It is up to the Flemish government to decide on the new Scheldt crossing. Will it involve the BAM solution, which includes the much-debated Oosterweel viaduct? Or will it be the Arup/Sum route, which uses tunnels as an alternative? This in itself is an extremely hard decision to make, but it is complicated further by the fact that there is a lot at stake for every coalition party.
CD&V, for instance, wants to see its minister-president Kris Peeters succeed. He has vowed to solve this issue personally. Peeters wants to be seen as a doer, not a doubter. He faces one major problem, though. In a referendum, the people of Antwerp voted down the BAM solution and the Oosterweel link (named the “Lange Wapper”, a reference to an old Flemish legend about a giant), which his party favours. Can he brush the will of the people aside?
Then there is the socialist party sp.a, which includes Antwerp mayor Patrick Janssens. For a long time, Janssens backed the Lange Wapper.
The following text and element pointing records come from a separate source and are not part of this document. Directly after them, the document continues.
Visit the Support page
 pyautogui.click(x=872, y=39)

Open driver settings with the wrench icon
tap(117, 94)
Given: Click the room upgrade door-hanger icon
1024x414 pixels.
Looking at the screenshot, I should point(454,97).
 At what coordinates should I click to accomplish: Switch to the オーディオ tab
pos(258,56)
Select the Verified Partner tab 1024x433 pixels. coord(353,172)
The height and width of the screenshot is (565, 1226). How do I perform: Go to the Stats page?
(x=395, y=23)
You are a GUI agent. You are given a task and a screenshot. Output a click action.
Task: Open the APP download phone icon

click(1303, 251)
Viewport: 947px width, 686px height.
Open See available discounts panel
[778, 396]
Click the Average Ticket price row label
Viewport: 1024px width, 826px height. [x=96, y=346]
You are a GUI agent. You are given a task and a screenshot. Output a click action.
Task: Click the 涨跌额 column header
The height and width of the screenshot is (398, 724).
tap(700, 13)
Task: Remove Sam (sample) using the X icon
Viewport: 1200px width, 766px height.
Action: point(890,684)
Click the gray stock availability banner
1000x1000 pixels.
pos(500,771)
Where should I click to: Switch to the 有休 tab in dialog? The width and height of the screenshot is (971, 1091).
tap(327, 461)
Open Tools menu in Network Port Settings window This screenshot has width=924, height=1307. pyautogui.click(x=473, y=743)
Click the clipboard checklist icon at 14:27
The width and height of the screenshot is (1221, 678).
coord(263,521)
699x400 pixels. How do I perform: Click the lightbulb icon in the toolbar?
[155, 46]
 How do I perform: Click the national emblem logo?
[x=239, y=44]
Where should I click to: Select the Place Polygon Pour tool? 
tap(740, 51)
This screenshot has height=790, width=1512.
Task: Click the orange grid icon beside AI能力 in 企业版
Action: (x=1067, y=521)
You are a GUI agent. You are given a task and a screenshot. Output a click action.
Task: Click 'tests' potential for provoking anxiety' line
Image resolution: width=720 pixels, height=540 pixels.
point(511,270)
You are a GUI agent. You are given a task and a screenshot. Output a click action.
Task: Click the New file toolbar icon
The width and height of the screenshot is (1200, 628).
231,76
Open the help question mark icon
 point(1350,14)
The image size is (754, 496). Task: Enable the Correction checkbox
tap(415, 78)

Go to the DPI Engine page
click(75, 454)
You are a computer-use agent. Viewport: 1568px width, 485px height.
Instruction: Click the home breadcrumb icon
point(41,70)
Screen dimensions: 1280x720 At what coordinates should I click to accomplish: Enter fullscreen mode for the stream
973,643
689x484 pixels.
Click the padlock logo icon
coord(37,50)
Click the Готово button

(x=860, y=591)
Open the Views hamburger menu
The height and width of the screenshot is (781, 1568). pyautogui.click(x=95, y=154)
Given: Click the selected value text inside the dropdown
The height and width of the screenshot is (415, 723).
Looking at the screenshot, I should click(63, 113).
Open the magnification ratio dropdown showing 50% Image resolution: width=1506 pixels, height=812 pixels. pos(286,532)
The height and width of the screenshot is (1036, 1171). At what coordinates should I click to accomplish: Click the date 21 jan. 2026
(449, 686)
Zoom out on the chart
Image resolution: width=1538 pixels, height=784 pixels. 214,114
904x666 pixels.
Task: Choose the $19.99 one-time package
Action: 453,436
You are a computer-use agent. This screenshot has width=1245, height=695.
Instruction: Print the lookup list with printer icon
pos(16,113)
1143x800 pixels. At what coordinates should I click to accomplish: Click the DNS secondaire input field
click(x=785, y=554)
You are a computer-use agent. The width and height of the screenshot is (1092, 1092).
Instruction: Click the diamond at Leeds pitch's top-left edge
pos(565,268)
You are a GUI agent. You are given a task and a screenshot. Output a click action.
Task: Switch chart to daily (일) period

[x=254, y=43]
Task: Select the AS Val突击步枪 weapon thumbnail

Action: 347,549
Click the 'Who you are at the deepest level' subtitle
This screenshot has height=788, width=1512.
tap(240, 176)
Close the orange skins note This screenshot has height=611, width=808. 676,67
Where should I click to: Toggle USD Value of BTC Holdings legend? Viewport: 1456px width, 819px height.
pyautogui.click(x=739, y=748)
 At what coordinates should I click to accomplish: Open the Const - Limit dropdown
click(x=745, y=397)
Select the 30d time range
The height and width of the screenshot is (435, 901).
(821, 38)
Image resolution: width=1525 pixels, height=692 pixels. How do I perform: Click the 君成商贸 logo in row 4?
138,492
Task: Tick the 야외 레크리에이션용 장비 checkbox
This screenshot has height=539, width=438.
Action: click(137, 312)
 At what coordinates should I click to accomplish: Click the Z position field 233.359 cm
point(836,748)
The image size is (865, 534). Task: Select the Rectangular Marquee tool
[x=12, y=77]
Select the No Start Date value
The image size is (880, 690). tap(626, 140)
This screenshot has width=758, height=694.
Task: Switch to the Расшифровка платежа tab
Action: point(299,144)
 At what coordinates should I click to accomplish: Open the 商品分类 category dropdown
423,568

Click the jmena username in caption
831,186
Amidst growing protest, he spoke the words: “Walk and don’t look back.” (In fact, if quizzed, the chances are that more Antwerp people will associate this quote with Janssens rather than reggae singer Peter Tosh.)
However, shortly before the Antwerp referendum, he changed his mind and is now the most outspoken opponent of the BAM option. Changing his mind again will be tricky. Not only would Janssens lose face, but he also stands to lose the support of the Antwerp population.
The Flemish nationalist party N-VA is also involved, as party president Bart De Wever, another Antwerp resident, is one of the most outspoken supporters of the Lange Wapper. Oddly enough, he opposed it at first because of its many flaws, which makes him the exact opposite of Janssens.
After a fierce clash between Janssens and De Wever last week, the Flemish government has opted to resolve the issue discreetly. At this point, a typical “Belgian compromise” – in which no-one loses out too obviously – seems a long way off. But who knows what bridge might cross these troubled waters?